TASK TO COMPLETE
The full listing below should be repeated exactly.

RECORD EXCERPTS

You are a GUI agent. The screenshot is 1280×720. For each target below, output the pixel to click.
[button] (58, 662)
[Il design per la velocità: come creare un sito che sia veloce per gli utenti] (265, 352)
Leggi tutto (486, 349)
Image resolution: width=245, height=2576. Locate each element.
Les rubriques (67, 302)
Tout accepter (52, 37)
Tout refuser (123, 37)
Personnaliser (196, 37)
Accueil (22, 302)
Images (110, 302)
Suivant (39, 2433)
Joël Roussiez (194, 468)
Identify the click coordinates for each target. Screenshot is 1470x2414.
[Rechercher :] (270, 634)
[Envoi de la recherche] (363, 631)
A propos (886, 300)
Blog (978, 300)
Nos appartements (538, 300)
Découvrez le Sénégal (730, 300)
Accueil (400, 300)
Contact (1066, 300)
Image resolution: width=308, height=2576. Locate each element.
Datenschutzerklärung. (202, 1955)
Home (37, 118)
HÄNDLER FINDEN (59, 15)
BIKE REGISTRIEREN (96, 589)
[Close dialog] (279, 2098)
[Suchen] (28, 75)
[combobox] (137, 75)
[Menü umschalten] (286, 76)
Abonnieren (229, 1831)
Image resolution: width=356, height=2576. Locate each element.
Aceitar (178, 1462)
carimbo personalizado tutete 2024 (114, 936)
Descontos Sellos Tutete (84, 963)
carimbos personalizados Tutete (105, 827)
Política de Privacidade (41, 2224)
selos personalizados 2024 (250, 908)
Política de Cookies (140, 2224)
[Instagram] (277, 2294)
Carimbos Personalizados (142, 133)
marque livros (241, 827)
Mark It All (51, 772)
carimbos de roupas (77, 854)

RESPONSE TO THE TASK
You are a GUI agent. The screenshot is 1280×720. For each target below, output the pixel to click.
[button] (58, 662)
[Il design per la velocità: come creare un sito che sia veloce per gli utenti] (265, 352)
Leggi tutto (486, 349)
Image resolution: width=245, height=2576. Locate each element.
Les rubriques (67, 302)
Tout accepter (52, 37)
Tout refuser (123, 37)
Personnaliser (196, 37)
Accueil (22, 302)
Images (110, 302)
Suivant (39, 2433)
Joël Roussiez (194, 468)
Identify the click coordinates for each target. Screenshot is 1470x2414.
[Rechercher :] (270, 634)
[Envoi de la recherche] (363, 631)
A propos (886, 300)
Blog (978, 300)
Nos appartements (538, 300)
Découvrez le Sénégal (730, 300)
Accueil (400, 300)
Contact (1066, 300)
Image resolution: width=308, height=2576. Locate each element.
Datenschutzerklärung. (202, 1955)
Home (37, 118)
HÄNDLER FINDEN (59, 15)
BIKE REGISTRIEREN (96, 589)
[Close dialog] (279, 2098)
[Suchen] (28, 75)
[combobox] (137, 75)
[Menü umschalten] (286, 76)
Abonnieren (229, 1831)
Image resolution: width=356, height=2576. Locate each element.
Aceitar (178, 1462)
carimbo personalizado tutete 2024 (114, 936)
Descontos Sellos Tutete (84, 963)
carimbos personalizados Tutete (105, 827)
Política de Privacidade (41, 2224)
selos personalizados 2024 (250, 908)
Política de Cookies (140, 2224)
[Instagram] (277, 2294)
Carimbos Personalizados (142, 133)
marque livros (241, 827)
Mark It All (51, 772)
carimbos de roupas (77, 854)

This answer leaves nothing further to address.